■ What you should do ■
Every line below that mentions the word "green" should be copied out.
** Opening Provided records block **
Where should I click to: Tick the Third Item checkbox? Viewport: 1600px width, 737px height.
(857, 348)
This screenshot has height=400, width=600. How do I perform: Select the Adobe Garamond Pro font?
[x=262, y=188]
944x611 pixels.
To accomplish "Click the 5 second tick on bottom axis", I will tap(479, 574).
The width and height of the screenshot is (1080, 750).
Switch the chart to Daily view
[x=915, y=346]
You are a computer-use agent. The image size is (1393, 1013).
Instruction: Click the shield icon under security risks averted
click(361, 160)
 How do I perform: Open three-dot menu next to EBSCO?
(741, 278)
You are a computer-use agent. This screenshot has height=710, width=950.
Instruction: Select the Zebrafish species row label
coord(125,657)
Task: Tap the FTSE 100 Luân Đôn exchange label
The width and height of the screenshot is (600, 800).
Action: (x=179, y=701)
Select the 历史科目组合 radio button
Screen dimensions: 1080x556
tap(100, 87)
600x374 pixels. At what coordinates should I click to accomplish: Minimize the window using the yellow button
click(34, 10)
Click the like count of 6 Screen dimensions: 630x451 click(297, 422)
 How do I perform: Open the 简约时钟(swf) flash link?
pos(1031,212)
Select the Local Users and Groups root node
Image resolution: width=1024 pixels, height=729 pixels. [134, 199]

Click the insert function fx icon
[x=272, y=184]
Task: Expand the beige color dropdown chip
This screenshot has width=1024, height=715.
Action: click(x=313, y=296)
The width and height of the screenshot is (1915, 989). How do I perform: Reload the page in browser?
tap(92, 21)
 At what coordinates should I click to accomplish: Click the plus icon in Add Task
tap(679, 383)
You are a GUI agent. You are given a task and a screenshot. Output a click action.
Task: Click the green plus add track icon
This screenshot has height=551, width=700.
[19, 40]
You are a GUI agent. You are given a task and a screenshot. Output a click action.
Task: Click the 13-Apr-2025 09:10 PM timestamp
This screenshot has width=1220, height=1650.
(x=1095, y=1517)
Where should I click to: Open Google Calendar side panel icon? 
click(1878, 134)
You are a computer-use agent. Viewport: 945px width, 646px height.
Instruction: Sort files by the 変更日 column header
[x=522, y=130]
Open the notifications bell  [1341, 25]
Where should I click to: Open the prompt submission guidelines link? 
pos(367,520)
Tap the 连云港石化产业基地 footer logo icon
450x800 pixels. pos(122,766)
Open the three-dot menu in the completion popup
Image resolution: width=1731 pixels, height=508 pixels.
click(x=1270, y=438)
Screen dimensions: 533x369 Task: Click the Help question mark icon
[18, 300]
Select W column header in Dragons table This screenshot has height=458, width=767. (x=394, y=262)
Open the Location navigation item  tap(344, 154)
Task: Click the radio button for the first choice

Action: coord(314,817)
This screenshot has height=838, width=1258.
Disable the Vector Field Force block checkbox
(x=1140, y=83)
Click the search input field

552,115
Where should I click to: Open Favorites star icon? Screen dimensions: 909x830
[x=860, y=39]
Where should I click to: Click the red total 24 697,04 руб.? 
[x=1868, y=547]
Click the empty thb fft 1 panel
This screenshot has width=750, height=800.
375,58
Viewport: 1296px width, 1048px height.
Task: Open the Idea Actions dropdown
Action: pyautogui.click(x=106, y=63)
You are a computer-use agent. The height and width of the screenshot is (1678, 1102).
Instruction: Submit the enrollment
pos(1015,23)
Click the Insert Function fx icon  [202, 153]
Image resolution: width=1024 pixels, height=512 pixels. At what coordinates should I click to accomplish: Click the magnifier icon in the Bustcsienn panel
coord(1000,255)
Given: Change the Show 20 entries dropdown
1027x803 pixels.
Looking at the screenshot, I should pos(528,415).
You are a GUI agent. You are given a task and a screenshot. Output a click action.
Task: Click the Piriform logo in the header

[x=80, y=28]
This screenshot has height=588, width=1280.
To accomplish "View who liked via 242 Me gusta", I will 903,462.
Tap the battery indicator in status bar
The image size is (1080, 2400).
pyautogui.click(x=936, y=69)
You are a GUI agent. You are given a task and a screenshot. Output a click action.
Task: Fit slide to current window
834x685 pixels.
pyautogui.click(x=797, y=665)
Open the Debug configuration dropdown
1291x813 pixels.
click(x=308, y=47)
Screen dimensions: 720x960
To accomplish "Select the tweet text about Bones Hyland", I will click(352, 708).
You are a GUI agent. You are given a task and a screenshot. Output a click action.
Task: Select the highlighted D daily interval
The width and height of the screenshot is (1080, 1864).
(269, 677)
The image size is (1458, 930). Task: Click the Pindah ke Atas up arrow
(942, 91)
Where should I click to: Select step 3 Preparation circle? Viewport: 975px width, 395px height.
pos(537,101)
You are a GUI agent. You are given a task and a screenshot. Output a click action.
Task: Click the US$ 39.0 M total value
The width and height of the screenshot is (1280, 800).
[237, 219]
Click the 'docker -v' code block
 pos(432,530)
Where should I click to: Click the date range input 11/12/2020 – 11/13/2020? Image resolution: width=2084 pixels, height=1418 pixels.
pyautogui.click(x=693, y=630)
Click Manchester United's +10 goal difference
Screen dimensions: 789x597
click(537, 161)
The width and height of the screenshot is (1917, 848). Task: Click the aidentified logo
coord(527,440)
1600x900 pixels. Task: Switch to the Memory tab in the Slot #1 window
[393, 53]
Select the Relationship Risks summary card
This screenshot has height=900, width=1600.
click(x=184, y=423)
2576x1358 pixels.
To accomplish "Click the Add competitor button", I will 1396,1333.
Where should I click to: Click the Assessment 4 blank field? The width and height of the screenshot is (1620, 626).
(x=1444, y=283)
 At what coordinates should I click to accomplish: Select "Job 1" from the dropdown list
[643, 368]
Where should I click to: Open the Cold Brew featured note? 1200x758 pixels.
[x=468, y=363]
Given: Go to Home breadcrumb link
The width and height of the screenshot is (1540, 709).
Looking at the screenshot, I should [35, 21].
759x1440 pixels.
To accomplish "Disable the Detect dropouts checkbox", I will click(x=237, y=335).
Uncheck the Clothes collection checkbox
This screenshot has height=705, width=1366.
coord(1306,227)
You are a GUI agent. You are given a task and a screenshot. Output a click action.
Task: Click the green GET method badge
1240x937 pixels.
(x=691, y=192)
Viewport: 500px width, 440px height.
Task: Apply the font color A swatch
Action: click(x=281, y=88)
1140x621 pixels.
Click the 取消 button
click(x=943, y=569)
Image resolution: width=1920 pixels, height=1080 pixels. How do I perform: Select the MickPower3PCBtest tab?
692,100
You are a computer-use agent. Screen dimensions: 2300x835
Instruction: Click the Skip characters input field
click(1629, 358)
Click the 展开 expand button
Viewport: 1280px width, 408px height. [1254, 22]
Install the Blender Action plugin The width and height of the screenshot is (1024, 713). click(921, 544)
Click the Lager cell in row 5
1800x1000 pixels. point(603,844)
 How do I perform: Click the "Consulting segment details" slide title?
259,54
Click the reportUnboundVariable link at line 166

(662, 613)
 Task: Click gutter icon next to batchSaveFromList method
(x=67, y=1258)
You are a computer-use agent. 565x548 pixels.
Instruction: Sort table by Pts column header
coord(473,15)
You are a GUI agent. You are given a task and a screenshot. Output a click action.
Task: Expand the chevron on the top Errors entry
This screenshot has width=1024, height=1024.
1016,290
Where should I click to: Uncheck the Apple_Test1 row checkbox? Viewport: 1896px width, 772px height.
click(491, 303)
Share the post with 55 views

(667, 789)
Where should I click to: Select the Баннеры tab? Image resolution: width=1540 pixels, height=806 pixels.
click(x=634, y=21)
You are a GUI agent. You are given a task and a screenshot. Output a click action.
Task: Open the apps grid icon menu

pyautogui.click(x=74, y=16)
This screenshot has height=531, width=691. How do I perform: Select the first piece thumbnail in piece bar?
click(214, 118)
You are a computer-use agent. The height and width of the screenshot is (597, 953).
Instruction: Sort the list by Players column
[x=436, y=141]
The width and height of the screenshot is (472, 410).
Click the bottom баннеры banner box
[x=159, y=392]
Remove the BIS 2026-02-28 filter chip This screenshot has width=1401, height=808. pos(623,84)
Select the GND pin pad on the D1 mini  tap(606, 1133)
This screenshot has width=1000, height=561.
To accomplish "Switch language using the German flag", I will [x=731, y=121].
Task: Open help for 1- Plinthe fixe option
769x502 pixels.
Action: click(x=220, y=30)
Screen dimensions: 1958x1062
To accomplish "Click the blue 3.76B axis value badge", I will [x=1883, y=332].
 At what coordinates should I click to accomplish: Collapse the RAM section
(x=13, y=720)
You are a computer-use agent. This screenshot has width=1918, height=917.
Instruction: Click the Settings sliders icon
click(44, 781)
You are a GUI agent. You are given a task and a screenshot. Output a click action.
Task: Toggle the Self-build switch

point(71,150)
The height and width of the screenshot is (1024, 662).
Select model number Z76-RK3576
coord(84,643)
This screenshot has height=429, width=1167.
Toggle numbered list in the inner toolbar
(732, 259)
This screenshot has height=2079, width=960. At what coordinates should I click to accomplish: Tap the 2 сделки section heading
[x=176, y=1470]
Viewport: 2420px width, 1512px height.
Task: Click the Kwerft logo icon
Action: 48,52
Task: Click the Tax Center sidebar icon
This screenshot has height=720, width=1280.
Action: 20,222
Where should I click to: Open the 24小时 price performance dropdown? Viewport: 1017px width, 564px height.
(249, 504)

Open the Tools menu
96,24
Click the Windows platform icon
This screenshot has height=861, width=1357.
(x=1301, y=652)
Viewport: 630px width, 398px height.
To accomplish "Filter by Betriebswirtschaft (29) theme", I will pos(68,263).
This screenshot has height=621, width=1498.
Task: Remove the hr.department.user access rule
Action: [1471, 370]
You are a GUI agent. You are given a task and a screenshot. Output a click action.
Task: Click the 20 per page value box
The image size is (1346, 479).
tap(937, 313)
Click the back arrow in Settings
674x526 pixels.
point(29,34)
** Closing Provided records block **
■ Result ■
Task: Click the green plus add track icon
Task: Click the green GET method badge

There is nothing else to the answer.